- [Raw data]
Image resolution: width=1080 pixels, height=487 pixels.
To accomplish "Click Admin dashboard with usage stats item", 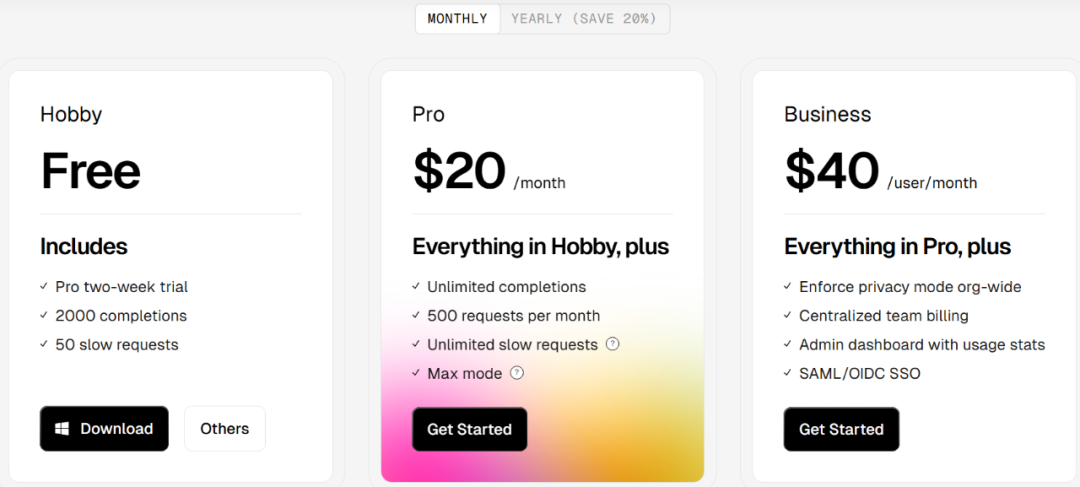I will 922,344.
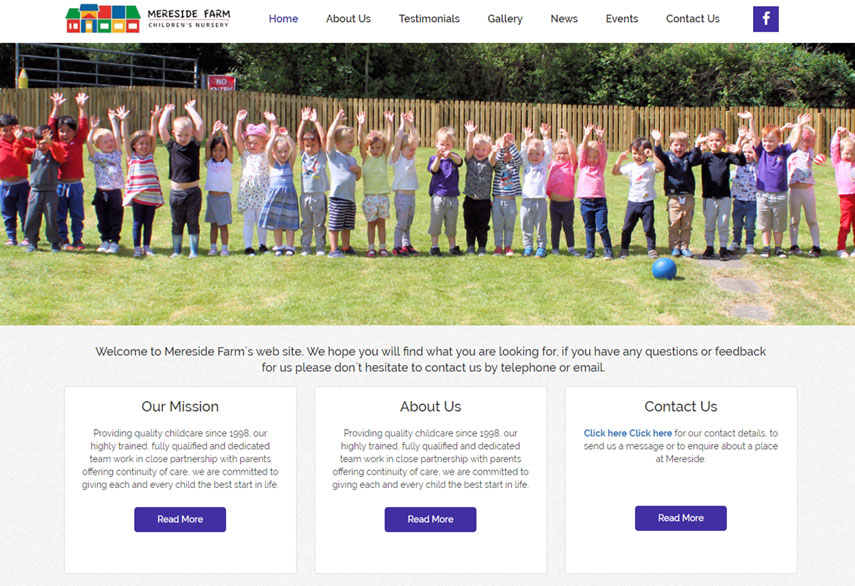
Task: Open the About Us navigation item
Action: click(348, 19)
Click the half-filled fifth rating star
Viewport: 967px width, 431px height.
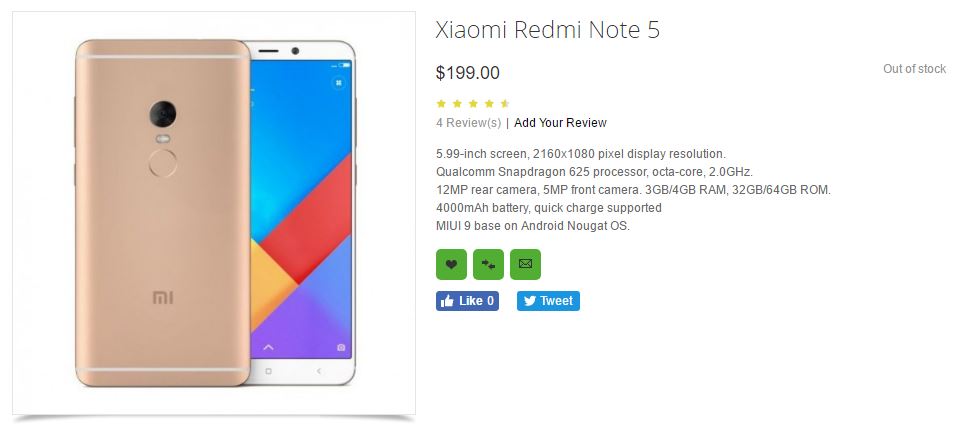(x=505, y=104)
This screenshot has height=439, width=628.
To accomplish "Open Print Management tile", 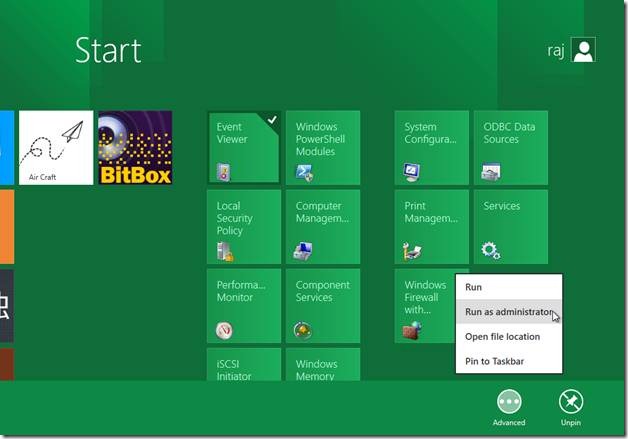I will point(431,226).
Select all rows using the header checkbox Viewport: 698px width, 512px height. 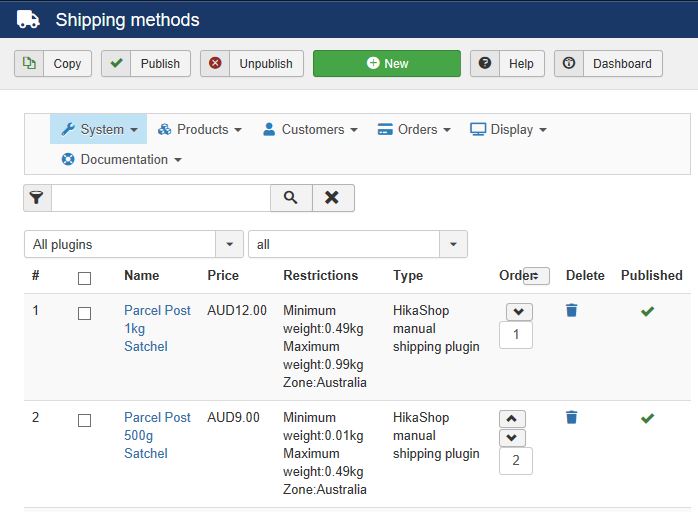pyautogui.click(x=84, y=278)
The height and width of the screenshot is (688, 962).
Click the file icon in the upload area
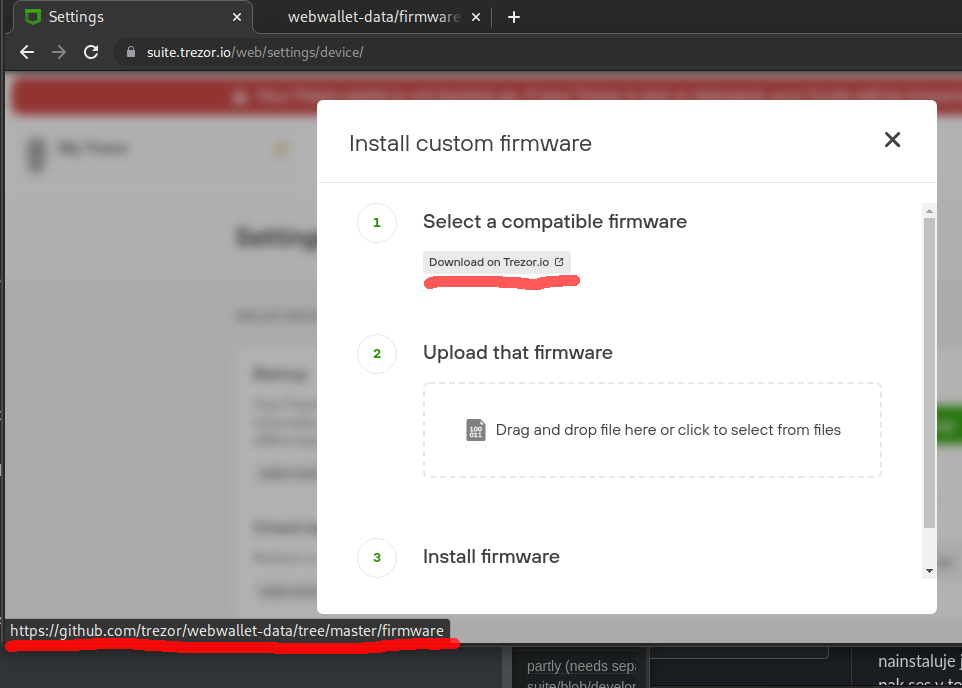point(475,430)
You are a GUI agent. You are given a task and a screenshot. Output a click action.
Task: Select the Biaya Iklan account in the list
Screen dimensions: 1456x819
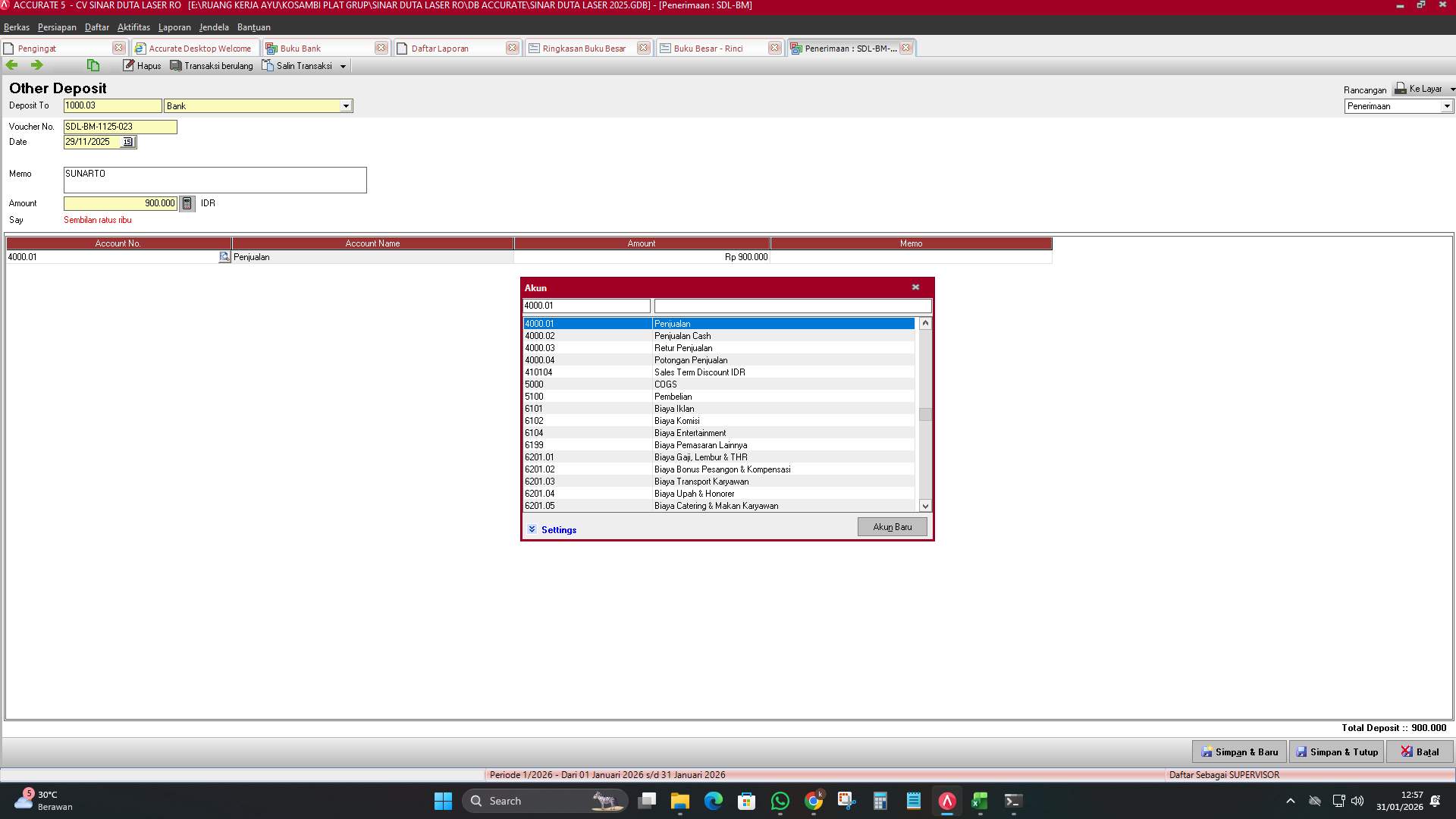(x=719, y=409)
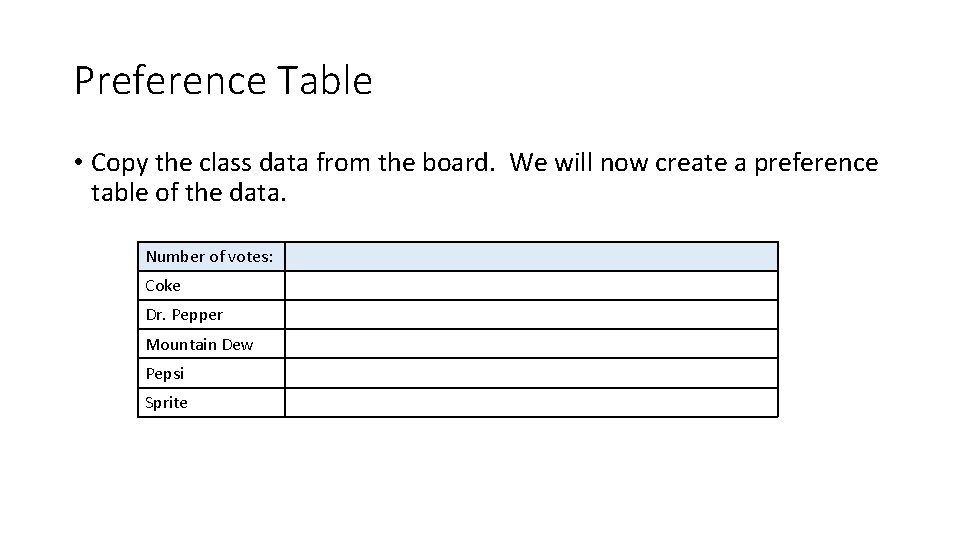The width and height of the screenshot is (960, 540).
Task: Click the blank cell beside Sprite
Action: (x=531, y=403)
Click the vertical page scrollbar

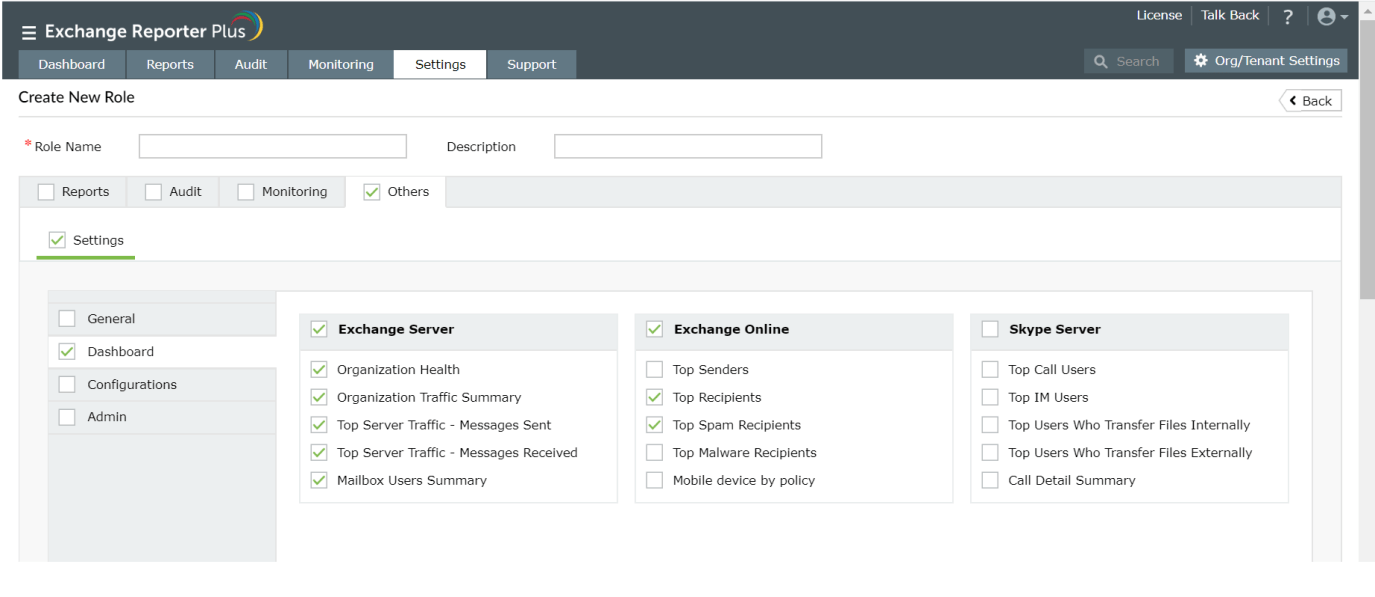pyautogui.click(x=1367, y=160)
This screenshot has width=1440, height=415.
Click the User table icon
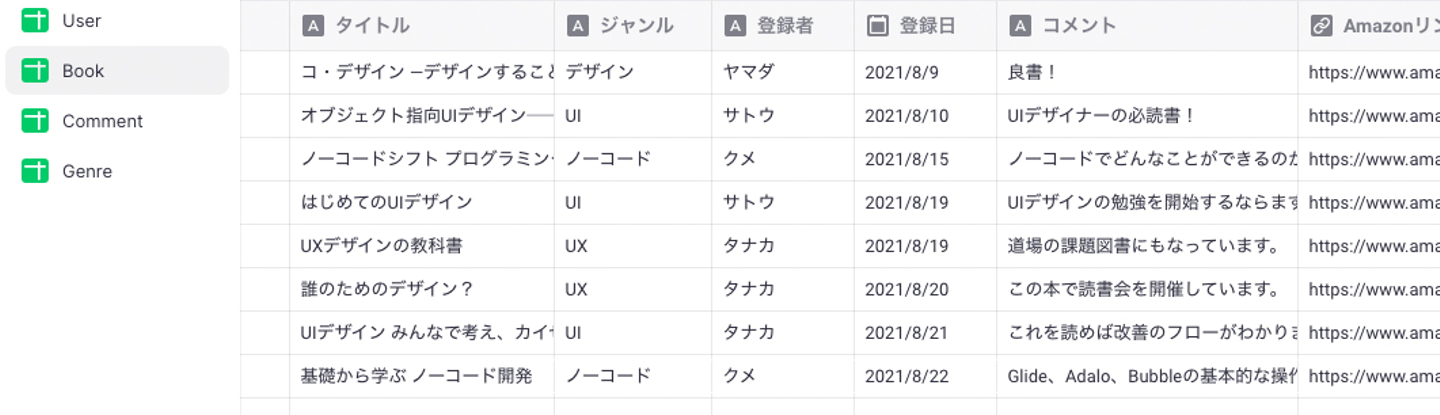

- [Challenge] Copy out the material word for word, starting at the line that contains "The height and" and ending at the end of the material. Leave the pictures out of your answer.

- [Output below]
The height and width of the screenshot is (688, 962).
Click the file icon in the upload area
point(475,430)
You are a GUI agent. You are given a task and a screenshot. Output a click action.
Task: Select the Biaya Iklan account in the list
Screen dimensions: 1456x819
(x=719, y=409)
The width and height of the screenshot is (960, 540).
Task: Click the blank cell beside Sprite
Action: (x=531, y=403)
Click the vertical page scrollbar

pyautogui.click(x=1367, y=160)
This screenshot has width=1440, height=415.
Click the User table icon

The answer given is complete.